China’s leaders know what happened to Japan in 1940 when the Franklin Roosevelt began to restrict oil export permits for the Tojo regime. It set off a spiral that led ineluctably to the Pacific war (in China’s defence on that occasion).

The Malacca Dilemma renders China’s rare earth weapon dangerously double-edged. The minerals are certainly a potent tool. China not only mines 80pc of world production. It has near total control of the global processing chain. Ore from the one US rare earth mine - Mountain Pass in California - is shipped to China for separation.

Beijing has systematically pressured foreign companies into locating facilities in China to secure rare earth supplies. Whole components of US manufacturing - car starters or aircraft parts - are pre-finished there before shipping to America. The US General Accounting Office says it would take seven to 15 years to set up a parallel supply structure.

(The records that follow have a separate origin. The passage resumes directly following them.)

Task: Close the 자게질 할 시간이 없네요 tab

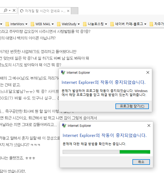Action: (x=68, y=11)
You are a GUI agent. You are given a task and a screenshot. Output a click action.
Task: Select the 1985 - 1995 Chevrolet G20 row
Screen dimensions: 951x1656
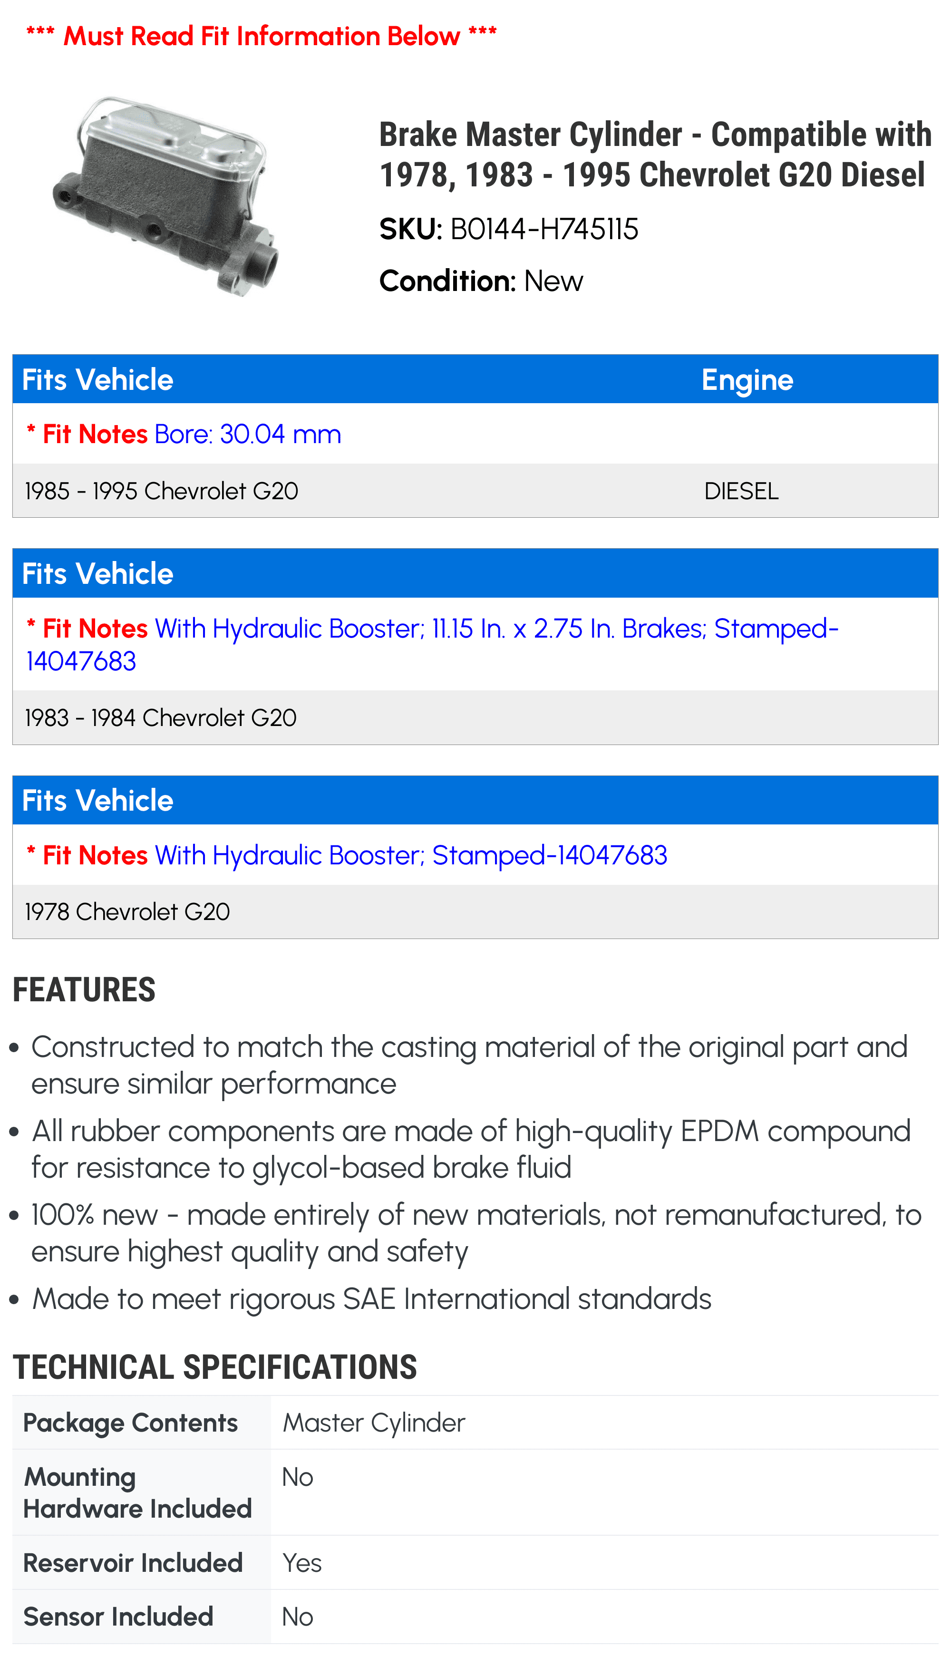pyautogui.click(x=476, y=490)
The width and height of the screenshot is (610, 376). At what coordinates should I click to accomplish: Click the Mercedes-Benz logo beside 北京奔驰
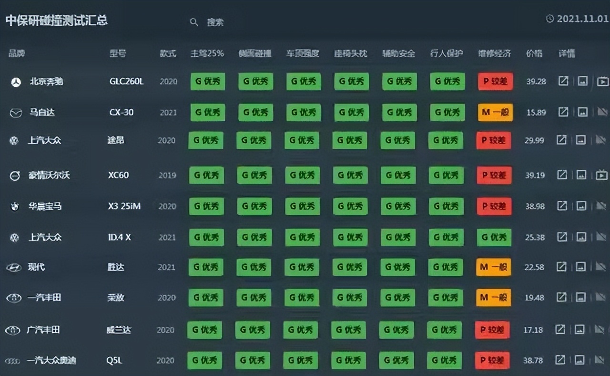16,82
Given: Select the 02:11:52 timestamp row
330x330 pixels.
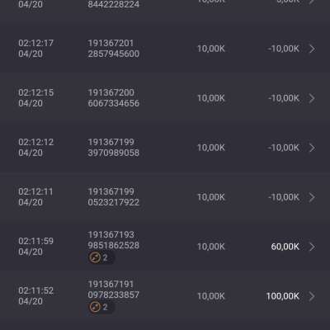Looking at the screenshot, I should (x=165, y=296).
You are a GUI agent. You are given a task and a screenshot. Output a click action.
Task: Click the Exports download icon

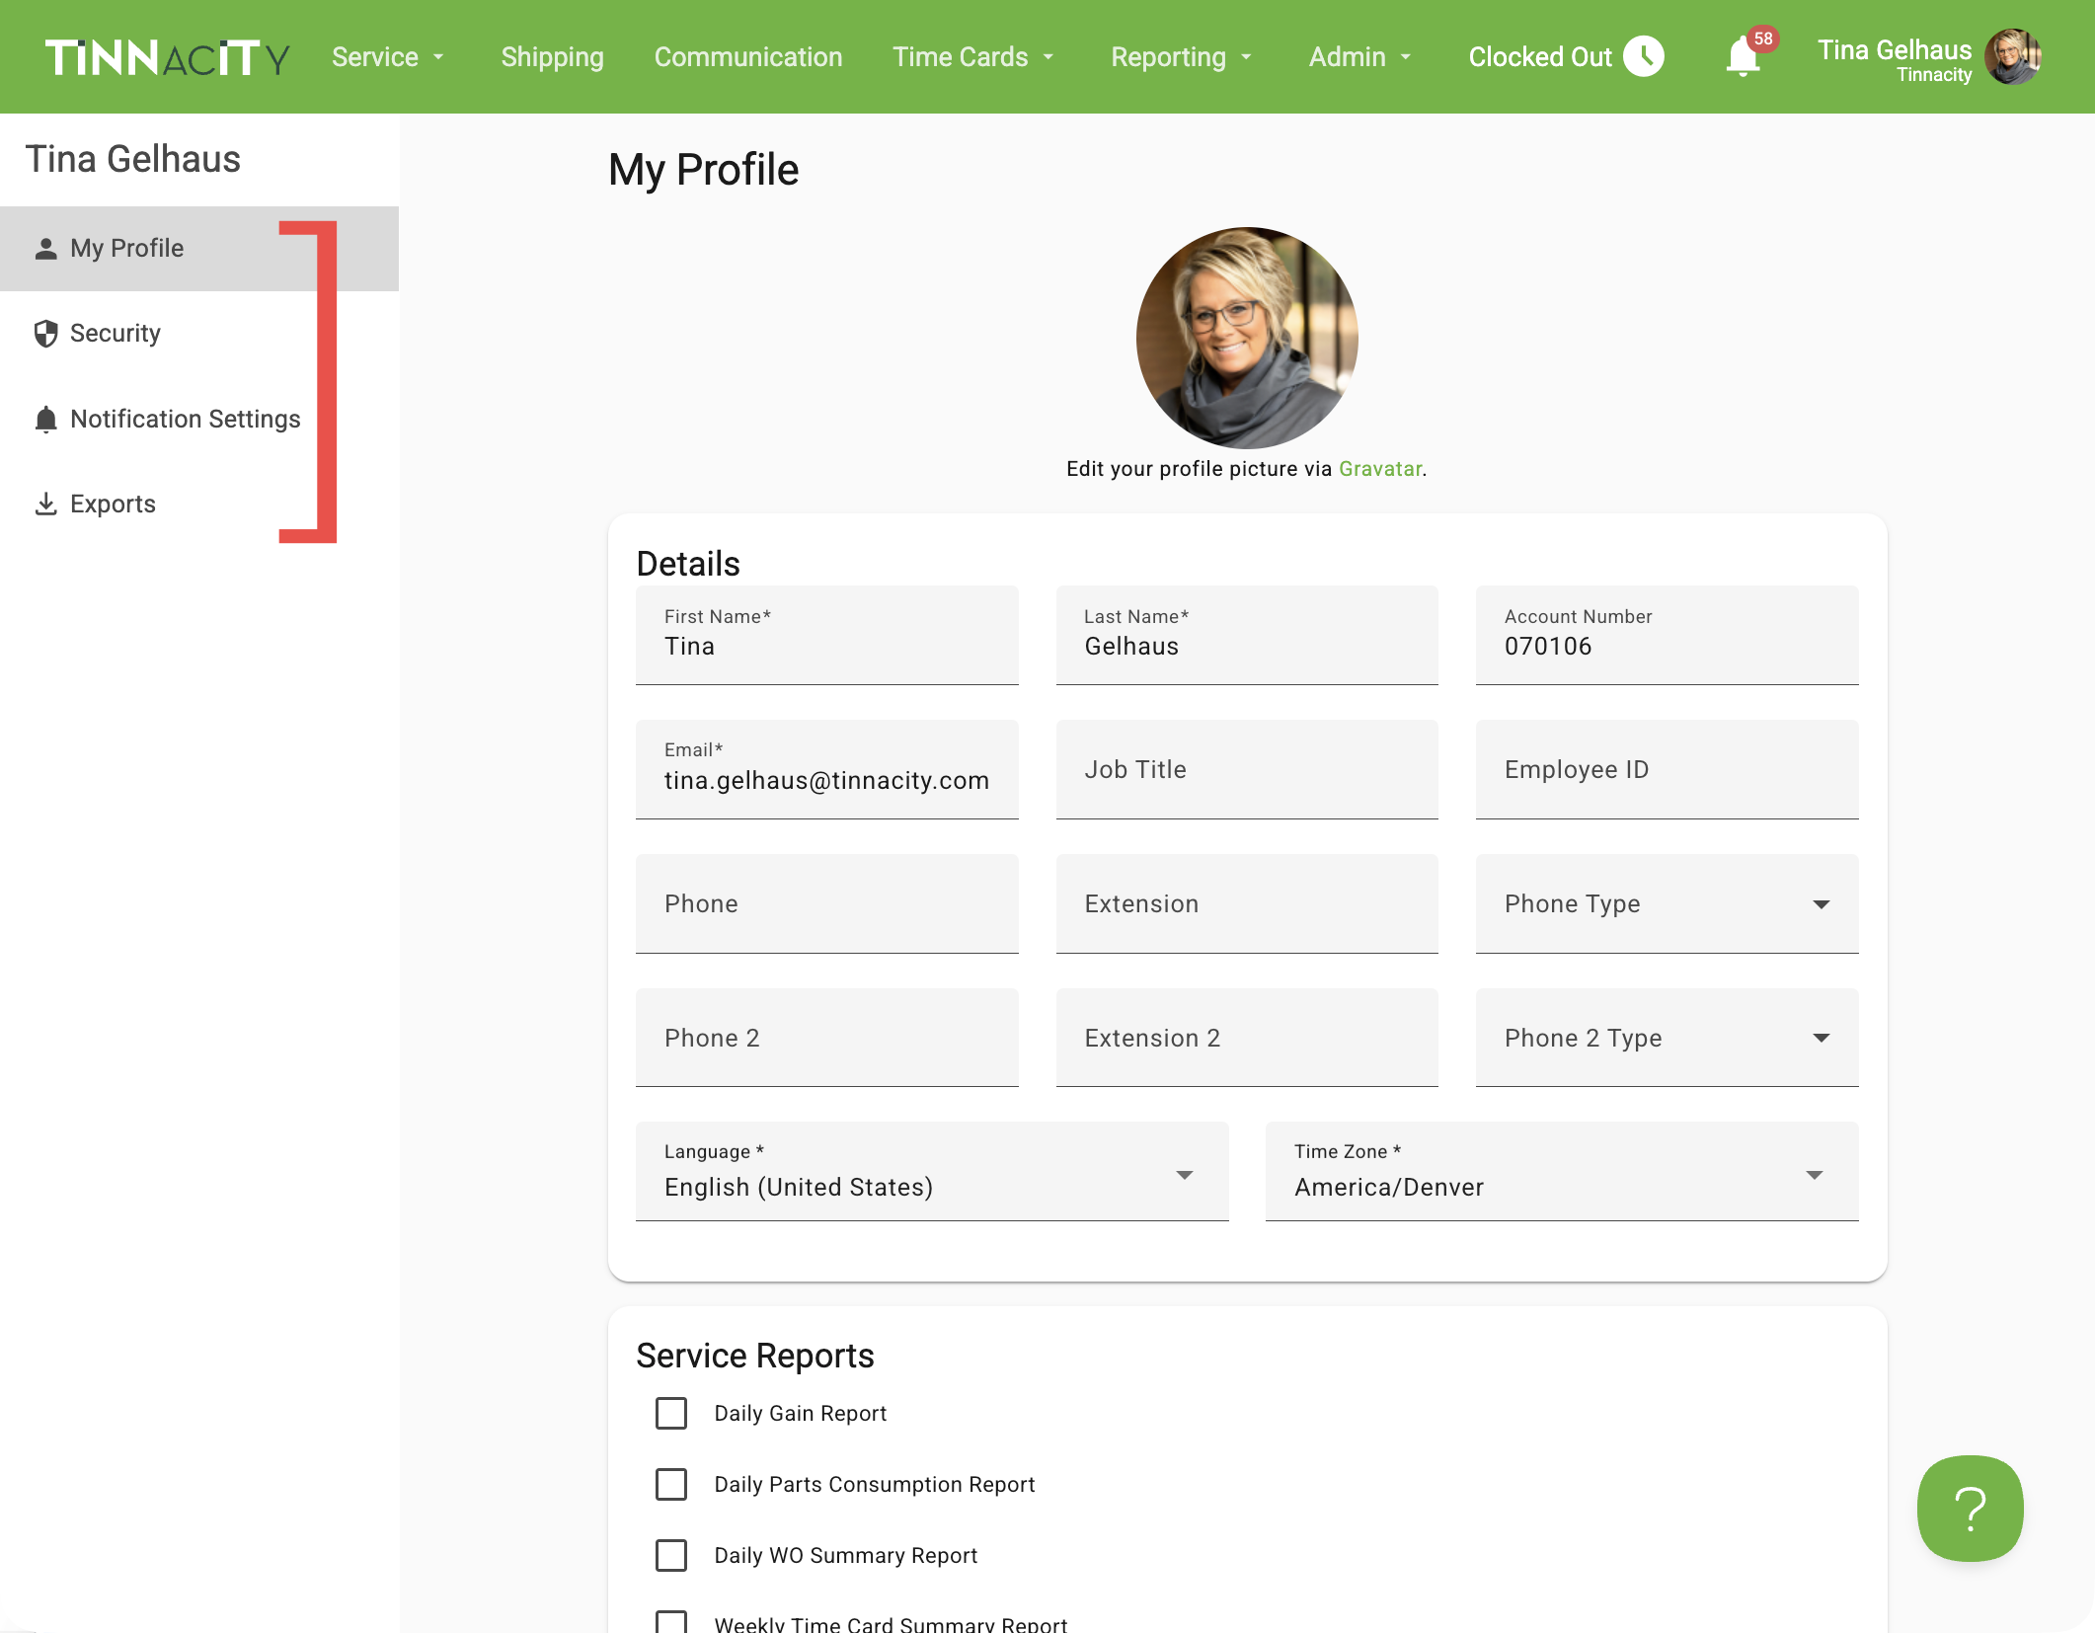click(x=45, y=505)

“They know our supply-chains. They can target industries ,” said Clint Cox, a rare earth expert at Anchor House. “Basically, anything that moves in your car has rare earths in it. Most of our companies don’t have significant inventories,” he said.

Metals such as neodymium, europium, or dysprosium  are critical for smart bombs, precision-guided missiles, lasers, long-distance radar, submarine sonar, and the F-35 Joint Strike Fighter.  “They are used in everything but bullets,” Scott Kennedy from ThREE Consulting.

Yet China cannot embargo the US without disrupting the world’s intertwined supply chain and hurting everybody else. When Beijing cut off rare earth supply to squeeze Japan over the Senkaku Islands in 2010, the price of lanthanum (a catalyst in oil refineries) rose thirty-fold in panic buying.

To play this card would cut across Beijing’s other goal: to stake out the moral high ground in its dispute with Mr Trump, and displace Washington as the arbiter of 21st century globalisation.

Yet President Xi Jinping undoubtedly issued a veiled threat in late May when he combined a pilgrimage to the Jiangxi shrine of the Long March with a tour of a rare earth magnet factory. "The message was loud and clear," said Mr Cox.

The elemental problem for Mr Xi is that Washington could bring the Chinese economy to its knees by commodity strangulation before China’s rare earth blockade had seriously crippling effects on the US.

Mr Xi can try to ratchet up the pressure with a carefully calibrated constriction of rare earth components but if he pushes too hard against the volatile US president, he risks exposing the hard truth that the leverage of the two countries is not in fact symmetric. 

Whoever you are, wherever you are, you must always assume the Donald Trump might out-escalate you.